ですから仕事の内容も、“薬剤”が中心になります。具体的に言いますと、まず患者の持ち込んだ処方箋を受け取り、内容にミスがないかをチェックします。医療事務の場合と違いカルテがないので、処方箋の薬名のみで、確認作業を行わなければなりません。薬剤の専門的な知識が必要になります。場合によっては薬剤師の補助もしなければなりません。もちろんミスがあると、大変なことになります。

また、新規の患者には問診票に記入してもらいます。この個人情報と共に、処方箋を薬歴簿に入力し、薬袋をつくり、レセプトを入力し、調剤報酬の計算をします。ちなみにこの作業を、薬剤師が調剤を行っている間にやらなければなりません(ミスが許されないのは、当然のことです)。

ですから調剤薬局事務の仕事は、“資格”の面から考えてみれば、確かに医療事務の中に含まれますが、実際の業務は全く別物となっています。よく医療事務の資格を持っていれば薬局にも通用するといいますが、採用する側からすると調剤薬局事務の勉強をして、しっかりした知識のある人を採用したがるのは言うまでもありません。調剤薬局事務の資格は決められた講座を修了するか、関係団体の試験に合格するれば取ることができます。試験も年に何回もあり、一度失敗しても、チャンスはすぐにやって来ます。また勉強の範囲も狭いので、順調に進めば1ヶ月から5ヶ月で取得できます。

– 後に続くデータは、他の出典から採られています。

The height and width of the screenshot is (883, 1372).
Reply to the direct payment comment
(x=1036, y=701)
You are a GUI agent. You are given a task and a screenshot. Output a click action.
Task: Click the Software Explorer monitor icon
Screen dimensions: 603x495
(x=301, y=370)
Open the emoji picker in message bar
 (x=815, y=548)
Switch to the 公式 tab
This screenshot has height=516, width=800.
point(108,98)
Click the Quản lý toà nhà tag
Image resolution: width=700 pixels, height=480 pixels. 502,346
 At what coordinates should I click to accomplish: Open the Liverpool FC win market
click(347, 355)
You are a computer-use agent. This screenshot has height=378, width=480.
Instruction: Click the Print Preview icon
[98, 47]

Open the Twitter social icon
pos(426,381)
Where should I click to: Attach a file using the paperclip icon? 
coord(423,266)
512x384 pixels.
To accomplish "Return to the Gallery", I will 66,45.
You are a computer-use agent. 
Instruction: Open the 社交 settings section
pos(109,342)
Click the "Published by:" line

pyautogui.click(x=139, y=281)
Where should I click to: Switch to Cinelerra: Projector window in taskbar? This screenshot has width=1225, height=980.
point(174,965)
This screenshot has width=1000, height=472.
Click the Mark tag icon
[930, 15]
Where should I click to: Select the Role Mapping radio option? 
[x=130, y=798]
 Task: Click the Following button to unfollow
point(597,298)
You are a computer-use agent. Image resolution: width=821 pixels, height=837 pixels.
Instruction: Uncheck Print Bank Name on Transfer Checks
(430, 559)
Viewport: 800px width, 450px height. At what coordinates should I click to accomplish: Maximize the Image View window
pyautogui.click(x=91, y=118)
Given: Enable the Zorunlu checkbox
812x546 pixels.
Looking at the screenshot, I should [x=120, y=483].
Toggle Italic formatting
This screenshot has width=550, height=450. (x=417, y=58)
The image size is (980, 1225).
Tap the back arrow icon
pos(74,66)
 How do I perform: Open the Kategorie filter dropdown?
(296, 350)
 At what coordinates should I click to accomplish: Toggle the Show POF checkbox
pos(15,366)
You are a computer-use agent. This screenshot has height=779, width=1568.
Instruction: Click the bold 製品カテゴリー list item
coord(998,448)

現在、医療事務の資格を持っている人も、これから医療関係の資格を取ろうと思っている人も、調剤薬局事務の資格を持っていた方が、仕事の範囲も広がるでしょう。医療事務よりも試験の難易度も低いので、働きながら取得することも可能です(強い意志がなければ難しいですが…)。キャリアアップのためにも、一度トライしてみてはいかがでしょうか。

病院で何だか無愛想な診察を受けた後、薬局での親切な一言と笑顔に、ほっとした気持ちになった人もいるでしょう。この業務も医療事務と同様に、まず患者の立場に立って、不安な気持ちを少しでも楽にしてあげることが、一番大切です。